Stored data entries:
━━━━

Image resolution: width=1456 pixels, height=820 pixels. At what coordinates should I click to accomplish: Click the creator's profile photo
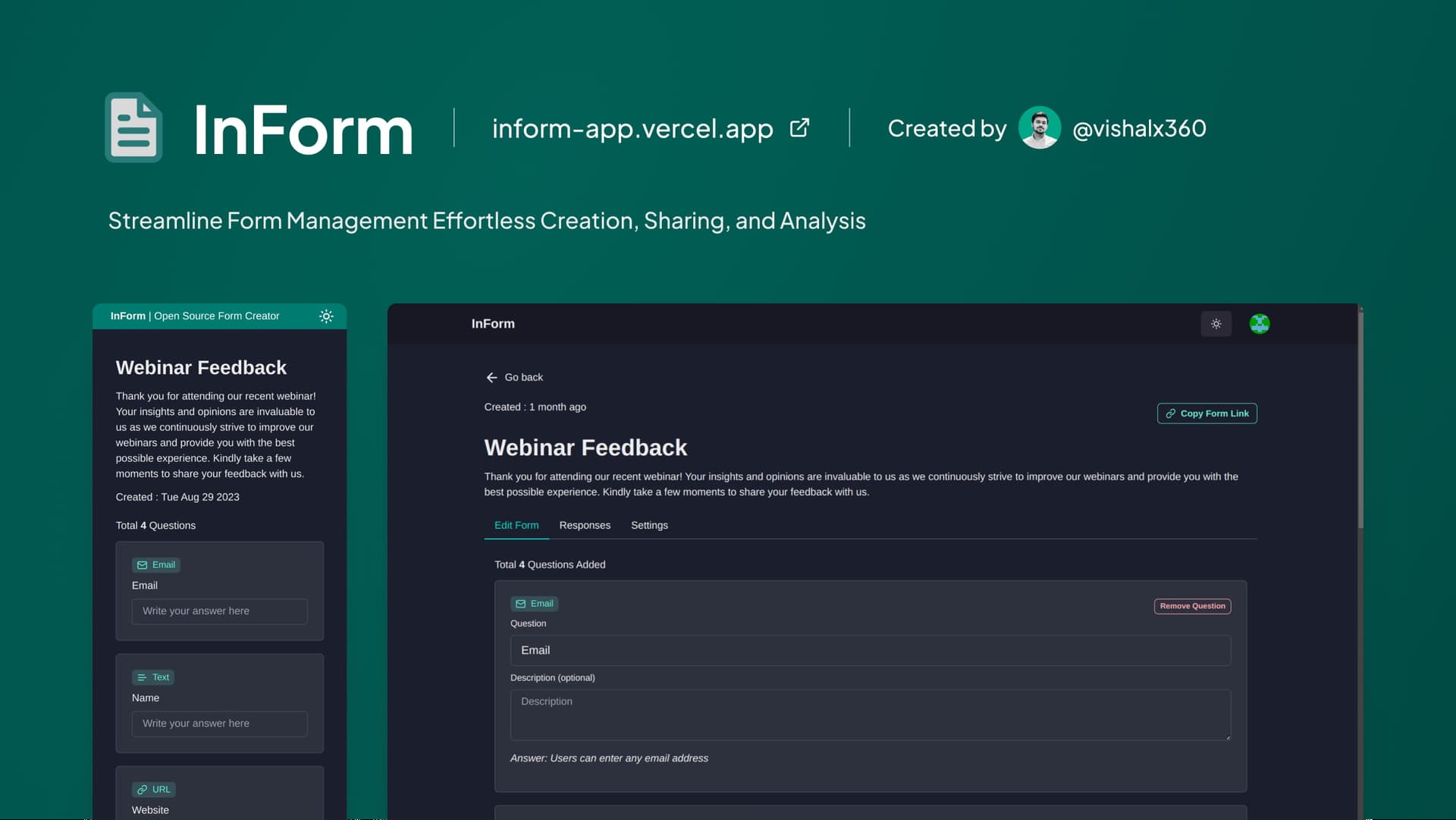pyautogui.click(x=1039, y=127)
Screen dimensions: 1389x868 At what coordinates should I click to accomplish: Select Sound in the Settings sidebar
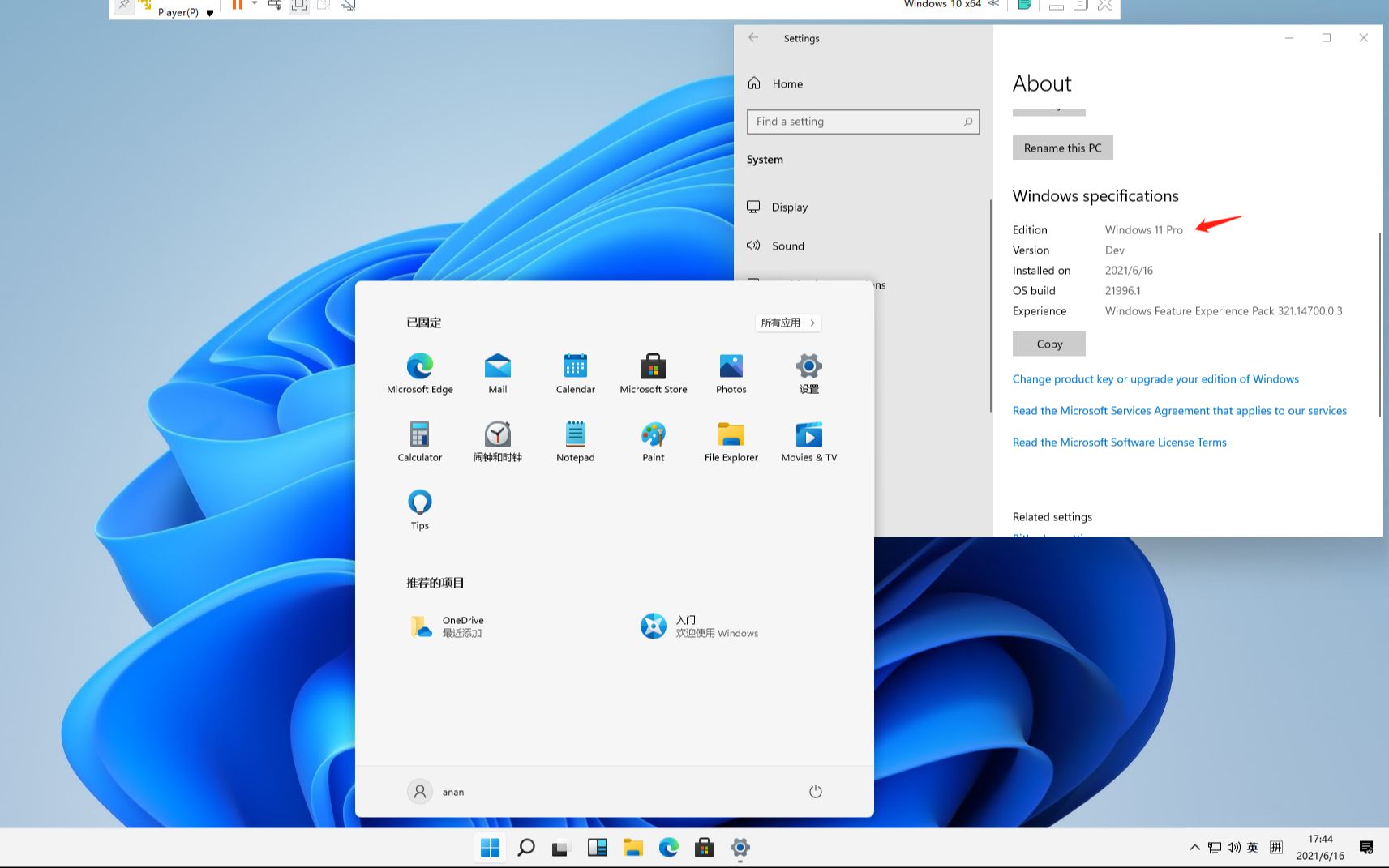(x=787, y=246)
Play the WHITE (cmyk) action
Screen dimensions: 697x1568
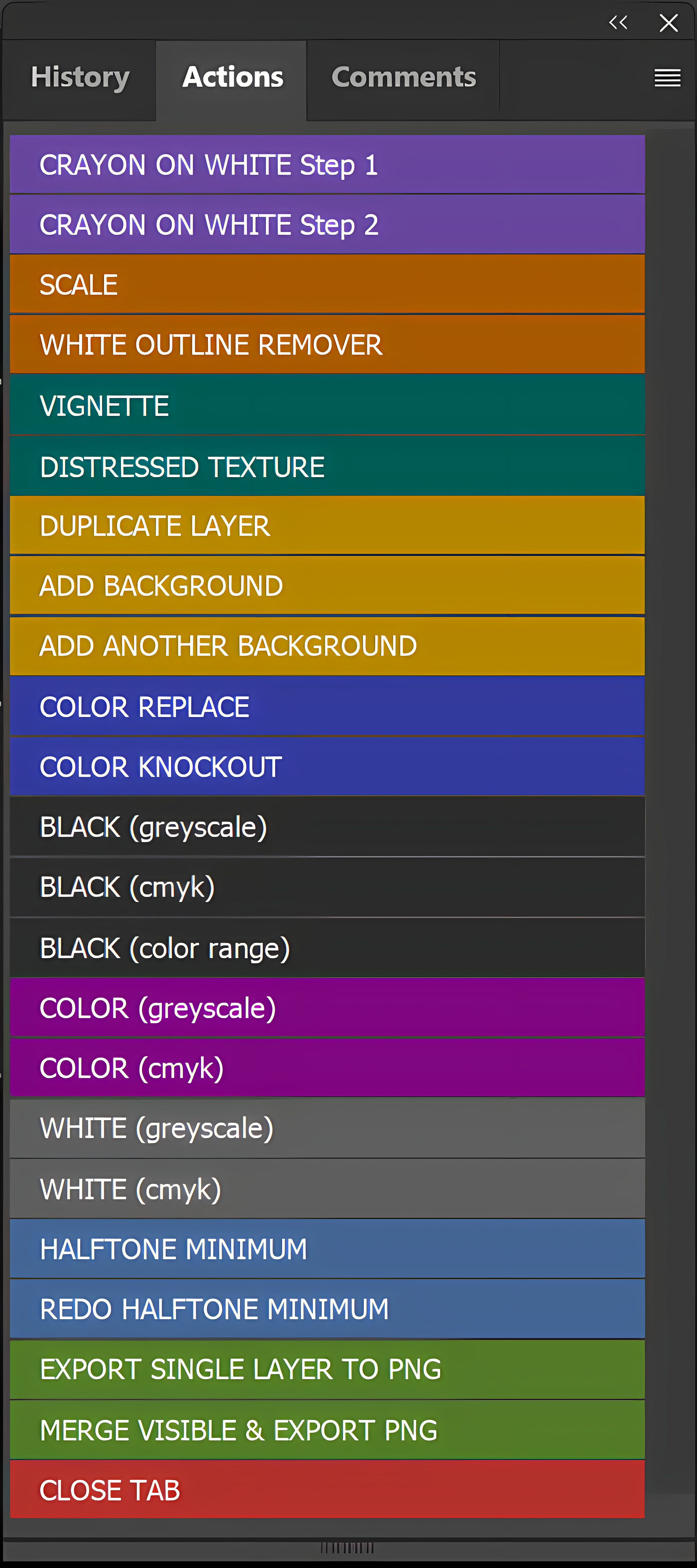point(327,1189)
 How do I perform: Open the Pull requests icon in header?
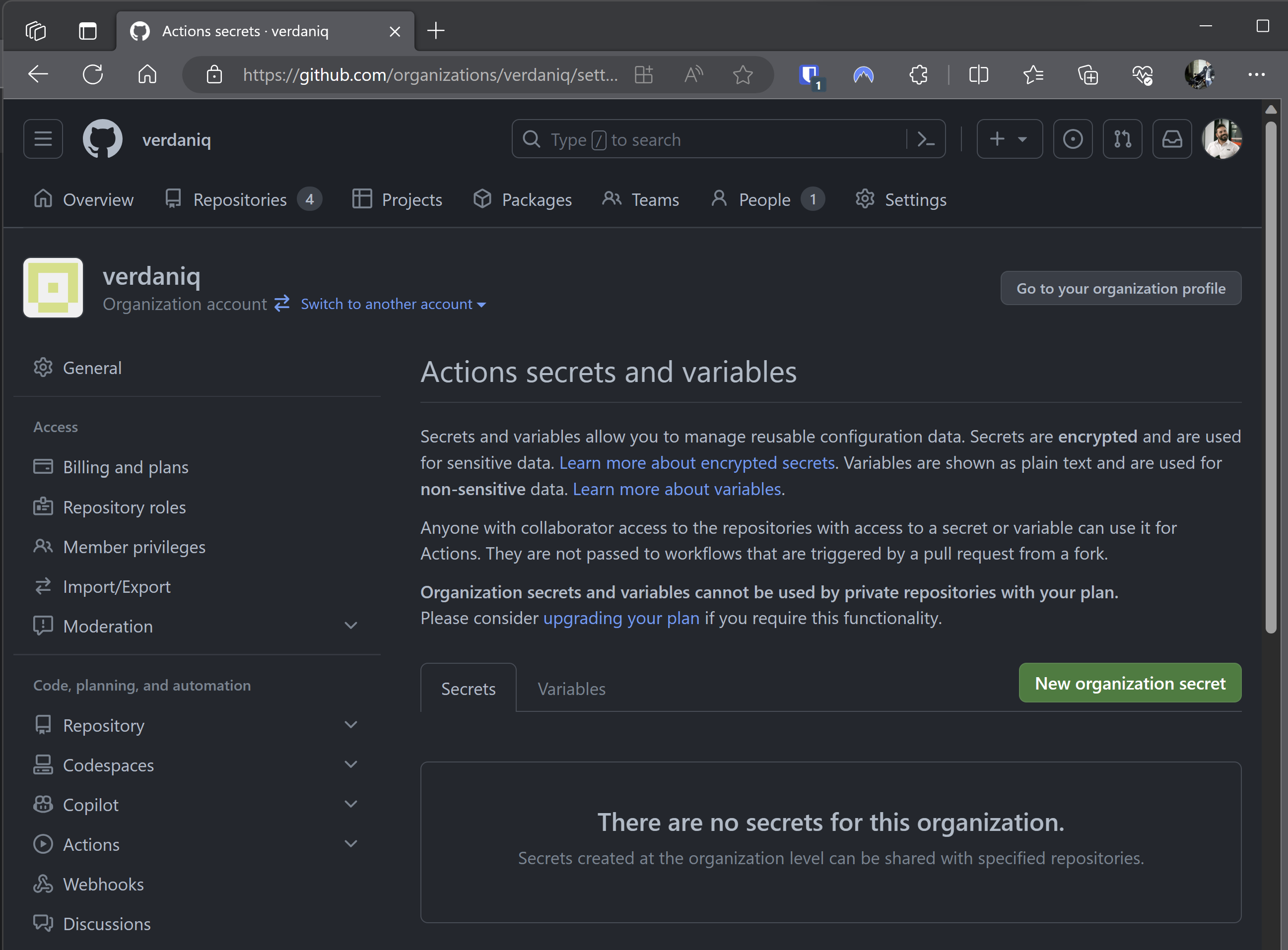1122,139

━━━━

◆ What you need to do: Your task is a word-for-word transcription of the entries, leaving out all pictures.

◆ Task solution:
Image resolution: width=1456 pixels, height=820 pixels. At what coordinates should I click to accomplish: Click the creator's profile photo
pyautogui.click(x=1039, y=127)
Screen dimensions: 1389x868 At what coordinates should I click to accomplish: Select Sound in the Settings sidebar
(x=787, y=246)
Play the WHITE (cmyk) action
Screen dimensions: 697x1568
point(327,1189)
 How do I perform: Open the Pull requests icon in header?
1122,139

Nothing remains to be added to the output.